TASK → Give back the entries exactly, ending with the "Select Jim Cage from the student filter" line.

Top of STUDY MATERIAL

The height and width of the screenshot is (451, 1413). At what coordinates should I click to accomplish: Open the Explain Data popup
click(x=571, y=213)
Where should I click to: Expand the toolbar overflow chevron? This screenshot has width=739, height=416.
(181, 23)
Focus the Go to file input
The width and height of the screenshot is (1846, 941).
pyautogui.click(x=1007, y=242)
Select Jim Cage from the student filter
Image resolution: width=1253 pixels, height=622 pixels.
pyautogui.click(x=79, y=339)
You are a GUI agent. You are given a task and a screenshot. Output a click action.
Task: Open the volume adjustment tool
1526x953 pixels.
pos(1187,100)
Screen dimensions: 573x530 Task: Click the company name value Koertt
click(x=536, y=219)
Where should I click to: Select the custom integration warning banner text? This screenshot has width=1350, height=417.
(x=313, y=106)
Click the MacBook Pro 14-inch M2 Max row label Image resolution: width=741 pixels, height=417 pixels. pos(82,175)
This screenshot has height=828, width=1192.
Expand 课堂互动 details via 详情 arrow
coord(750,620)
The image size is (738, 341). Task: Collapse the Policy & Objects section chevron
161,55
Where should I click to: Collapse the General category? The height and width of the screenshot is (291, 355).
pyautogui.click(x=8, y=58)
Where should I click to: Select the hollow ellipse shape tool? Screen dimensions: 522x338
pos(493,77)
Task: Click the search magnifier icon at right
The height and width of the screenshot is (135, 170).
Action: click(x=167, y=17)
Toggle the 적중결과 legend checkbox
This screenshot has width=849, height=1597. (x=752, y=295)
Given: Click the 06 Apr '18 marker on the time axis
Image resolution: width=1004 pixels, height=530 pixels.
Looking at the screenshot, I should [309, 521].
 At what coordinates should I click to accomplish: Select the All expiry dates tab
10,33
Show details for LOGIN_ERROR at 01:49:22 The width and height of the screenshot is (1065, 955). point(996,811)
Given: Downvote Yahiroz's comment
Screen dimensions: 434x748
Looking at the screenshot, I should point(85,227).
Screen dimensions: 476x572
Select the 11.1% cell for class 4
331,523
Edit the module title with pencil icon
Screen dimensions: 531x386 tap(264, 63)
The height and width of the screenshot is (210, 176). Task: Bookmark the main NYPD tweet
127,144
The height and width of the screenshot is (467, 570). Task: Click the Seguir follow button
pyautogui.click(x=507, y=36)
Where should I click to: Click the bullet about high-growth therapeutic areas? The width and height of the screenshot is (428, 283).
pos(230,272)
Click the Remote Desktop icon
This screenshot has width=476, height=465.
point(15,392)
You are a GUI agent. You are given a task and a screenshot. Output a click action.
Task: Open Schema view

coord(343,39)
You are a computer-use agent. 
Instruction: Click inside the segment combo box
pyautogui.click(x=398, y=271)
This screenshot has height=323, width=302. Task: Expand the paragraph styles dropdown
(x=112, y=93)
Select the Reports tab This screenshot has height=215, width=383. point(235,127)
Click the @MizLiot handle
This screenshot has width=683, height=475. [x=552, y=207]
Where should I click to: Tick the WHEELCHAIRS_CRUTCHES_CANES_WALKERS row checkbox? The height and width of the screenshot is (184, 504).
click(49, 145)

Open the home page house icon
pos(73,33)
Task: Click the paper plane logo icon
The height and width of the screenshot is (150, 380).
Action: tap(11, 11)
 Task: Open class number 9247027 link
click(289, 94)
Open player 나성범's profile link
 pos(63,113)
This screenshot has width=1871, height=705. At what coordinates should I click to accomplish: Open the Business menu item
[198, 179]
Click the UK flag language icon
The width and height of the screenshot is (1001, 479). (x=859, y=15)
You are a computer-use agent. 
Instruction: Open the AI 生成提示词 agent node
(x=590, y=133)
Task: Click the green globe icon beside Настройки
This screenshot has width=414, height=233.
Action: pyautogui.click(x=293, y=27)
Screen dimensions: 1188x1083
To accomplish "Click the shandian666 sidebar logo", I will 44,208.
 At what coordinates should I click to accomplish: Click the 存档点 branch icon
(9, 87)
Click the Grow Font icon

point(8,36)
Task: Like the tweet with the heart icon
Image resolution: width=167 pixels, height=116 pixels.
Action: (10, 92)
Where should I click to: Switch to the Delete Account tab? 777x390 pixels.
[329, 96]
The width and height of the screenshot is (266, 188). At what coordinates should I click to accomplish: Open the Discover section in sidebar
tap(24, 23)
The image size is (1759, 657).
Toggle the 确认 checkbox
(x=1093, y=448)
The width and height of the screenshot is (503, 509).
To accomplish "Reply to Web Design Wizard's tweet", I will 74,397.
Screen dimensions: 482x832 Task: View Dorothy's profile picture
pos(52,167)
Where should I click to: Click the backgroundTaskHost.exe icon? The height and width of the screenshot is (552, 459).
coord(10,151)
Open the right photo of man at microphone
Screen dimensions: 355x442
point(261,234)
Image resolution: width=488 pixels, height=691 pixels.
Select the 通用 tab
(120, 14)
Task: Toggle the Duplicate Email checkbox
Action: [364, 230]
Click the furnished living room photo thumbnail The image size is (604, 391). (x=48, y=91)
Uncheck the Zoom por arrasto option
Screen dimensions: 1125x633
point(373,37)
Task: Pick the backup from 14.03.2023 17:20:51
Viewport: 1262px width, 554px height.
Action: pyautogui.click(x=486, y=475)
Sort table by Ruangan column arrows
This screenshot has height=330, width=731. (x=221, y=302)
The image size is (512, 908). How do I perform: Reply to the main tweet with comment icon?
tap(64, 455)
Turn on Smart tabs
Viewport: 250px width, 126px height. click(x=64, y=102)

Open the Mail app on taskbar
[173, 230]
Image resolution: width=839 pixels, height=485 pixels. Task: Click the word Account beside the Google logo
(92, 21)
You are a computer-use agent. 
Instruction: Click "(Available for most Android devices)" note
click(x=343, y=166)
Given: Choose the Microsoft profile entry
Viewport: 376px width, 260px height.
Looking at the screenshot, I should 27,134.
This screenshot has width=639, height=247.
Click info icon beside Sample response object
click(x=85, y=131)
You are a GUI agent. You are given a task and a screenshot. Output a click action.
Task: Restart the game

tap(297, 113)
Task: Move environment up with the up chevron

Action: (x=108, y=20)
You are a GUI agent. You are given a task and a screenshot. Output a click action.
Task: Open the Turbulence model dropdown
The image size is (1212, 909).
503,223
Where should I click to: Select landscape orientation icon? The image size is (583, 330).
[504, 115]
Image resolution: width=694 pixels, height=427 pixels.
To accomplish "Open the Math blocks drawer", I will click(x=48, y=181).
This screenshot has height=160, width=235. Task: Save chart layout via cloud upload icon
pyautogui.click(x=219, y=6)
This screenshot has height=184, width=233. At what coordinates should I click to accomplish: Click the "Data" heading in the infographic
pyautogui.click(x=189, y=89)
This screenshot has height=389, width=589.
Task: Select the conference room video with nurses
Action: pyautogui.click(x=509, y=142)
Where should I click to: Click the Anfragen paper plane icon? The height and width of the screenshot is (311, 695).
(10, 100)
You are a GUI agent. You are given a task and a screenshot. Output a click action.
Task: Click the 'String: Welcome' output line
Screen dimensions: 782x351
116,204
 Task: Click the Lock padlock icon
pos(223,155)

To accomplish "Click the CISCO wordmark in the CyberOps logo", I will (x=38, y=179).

Bottom of STUDY MATERIAL

EXERCISE SOLUTION →
The height and width of the screenshot is (451, 1413). At what coordinates should I click to accomplish: Open the Explain Data popup
click(x=571, y=213)
Where should I click to: Expand the toolbar overflow chevron? This screenshot has width=739, height=416.
(181, 23)
Focus the Go to file input
The width and height of the screenshot is (1846, 941).
pyautogui.click(x=1007, y=242)
Select Jim Cage from the student filter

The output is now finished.